Using FunctionTransformer in scikit-learn Pipeline (Python)

Posted by


Pipeline in scikit-learn is a tool that helps to simplify the machine learning workflow by chaining together multiple processing steps. Each step in the pipeline can be a transformer (which preprocesses the data) or an estimator (which makes predictions). The output of each step is passed as input to the next step. One commonly used transformer in scikit-learn is FunctionTransformer, which allows you to apply a function to the data. In this tutorial, we will discuss how to use FunctionTransformer in a scikit-learn pipeline.

Step 1: Import necessary libraries

First, you need to import the necessary libraries. In this case, you will need scikit-learn and FunctionTransformer from sklearn.preprocessing.

from sklearn.pipeline import Pipeline
from sklearn.preprocessing import FunctionTransformer

Step 2: Define the preprocessing function

Next, you need to define the function that you want to apply to the data. This function will be passed as an argument to the FunctionTransformer.

def custom_function(X):
    return X ** 2

In this example, we have defined a simple function that squares the input data.

Step 3: Create the FunctionTransformer

Now, you can create the FunctionTransformer object by passing in the preprocessing function.

function_transformer = FunctionTransformer(func=custom_function)
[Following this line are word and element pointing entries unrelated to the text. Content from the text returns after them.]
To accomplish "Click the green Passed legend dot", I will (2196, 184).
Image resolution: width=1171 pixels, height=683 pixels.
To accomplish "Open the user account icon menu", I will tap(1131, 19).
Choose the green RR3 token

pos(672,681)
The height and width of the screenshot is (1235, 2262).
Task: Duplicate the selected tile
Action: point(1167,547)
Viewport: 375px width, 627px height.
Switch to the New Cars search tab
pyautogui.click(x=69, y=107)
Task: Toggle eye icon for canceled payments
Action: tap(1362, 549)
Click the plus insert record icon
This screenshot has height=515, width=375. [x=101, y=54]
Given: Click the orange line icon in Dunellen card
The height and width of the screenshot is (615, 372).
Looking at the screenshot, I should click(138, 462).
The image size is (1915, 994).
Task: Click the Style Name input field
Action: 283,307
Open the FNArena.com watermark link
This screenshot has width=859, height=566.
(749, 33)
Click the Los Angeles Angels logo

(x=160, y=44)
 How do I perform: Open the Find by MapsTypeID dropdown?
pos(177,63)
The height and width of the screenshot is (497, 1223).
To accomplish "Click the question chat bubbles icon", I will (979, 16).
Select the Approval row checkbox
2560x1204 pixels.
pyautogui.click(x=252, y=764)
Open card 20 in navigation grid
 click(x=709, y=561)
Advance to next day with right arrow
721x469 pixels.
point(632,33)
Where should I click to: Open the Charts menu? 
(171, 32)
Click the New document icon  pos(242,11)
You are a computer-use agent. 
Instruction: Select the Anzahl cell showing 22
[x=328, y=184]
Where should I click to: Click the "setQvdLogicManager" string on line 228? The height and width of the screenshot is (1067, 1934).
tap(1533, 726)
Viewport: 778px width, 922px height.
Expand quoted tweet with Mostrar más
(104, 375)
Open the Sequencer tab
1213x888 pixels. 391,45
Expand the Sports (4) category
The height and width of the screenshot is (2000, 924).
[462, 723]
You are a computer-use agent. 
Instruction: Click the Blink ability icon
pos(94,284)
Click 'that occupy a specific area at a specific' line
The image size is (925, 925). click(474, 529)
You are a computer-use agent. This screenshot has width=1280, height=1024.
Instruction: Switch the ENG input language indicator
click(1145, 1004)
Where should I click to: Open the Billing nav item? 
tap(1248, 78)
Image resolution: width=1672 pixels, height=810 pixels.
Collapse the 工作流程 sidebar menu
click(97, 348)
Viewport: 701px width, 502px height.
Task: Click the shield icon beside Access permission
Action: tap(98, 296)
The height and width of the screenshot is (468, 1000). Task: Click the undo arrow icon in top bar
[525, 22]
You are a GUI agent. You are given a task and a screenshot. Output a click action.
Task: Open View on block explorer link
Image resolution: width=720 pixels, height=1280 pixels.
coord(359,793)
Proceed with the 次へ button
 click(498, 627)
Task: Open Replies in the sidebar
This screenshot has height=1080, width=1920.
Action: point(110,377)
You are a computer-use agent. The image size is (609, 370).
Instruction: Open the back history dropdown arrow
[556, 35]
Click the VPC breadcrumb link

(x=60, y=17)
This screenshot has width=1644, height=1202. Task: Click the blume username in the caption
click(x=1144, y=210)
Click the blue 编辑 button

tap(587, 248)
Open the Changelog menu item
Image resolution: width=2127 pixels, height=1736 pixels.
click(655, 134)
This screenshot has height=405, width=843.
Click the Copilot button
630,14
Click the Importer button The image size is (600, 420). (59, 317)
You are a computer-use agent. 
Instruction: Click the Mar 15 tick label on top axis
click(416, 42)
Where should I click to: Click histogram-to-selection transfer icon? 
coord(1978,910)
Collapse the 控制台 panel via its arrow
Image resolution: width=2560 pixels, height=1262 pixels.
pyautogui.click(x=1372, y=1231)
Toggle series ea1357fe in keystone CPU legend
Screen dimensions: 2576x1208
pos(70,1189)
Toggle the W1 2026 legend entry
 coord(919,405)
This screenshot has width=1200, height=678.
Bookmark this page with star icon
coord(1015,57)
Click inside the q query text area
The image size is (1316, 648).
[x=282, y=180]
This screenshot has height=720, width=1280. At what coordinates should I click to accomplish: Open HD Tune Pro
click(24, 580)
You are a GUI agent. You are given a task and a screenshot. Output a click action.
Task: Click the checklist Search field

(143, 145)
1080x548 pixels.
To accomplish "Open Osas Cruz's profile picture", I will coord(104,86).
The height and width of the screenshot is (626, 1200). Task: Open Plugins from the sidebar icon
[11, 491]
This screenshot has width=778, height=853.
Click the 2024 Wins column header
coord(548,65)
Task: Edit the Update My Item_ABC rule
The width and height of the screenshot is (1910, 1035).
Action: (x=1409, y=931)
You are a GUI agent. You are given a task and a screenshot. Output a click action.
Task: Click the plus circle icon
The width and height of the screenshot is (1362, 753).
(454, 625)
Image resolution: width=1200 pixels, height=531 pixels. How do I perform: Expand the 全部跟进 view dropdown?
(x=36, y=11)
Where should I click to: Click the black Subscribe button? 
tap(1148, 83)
Step 4: Create the pipeline

Next, you can create a Pipeline object and add the FunctionTransformer to it.

pipeline = Pipeline([
    ('function_transformer', function_transformer)
])

In this example, we have only included the FunctionTransformer step in the pipeline. In a real machine learning workflow, you would typically include other preprocessing steps and the final estimator in the pipeline as well.

Step 5: Fit and transform the data

Finally, you can fit the pipeline to your data and transform the data using the pipeline.

X = np.array([1, 2, 3, 4, 5]).reshape(-1, 1)
pipeline.fit(X)
transformed_X = pipeline.transform(X)

In this example, we have applied the custom_function to the input data using the FunctionTransformer in the pipeline.

By using the FunctionTransformer in a scikit-learn pipeline, you can easily preprocess the data by applying custom functions. This can be useful for feature engineering or data transformation steps in your machine learning workflow. I hope this tutorial was helpful in understanding how to use FunctionTransformer in a scikit-learn pipeline.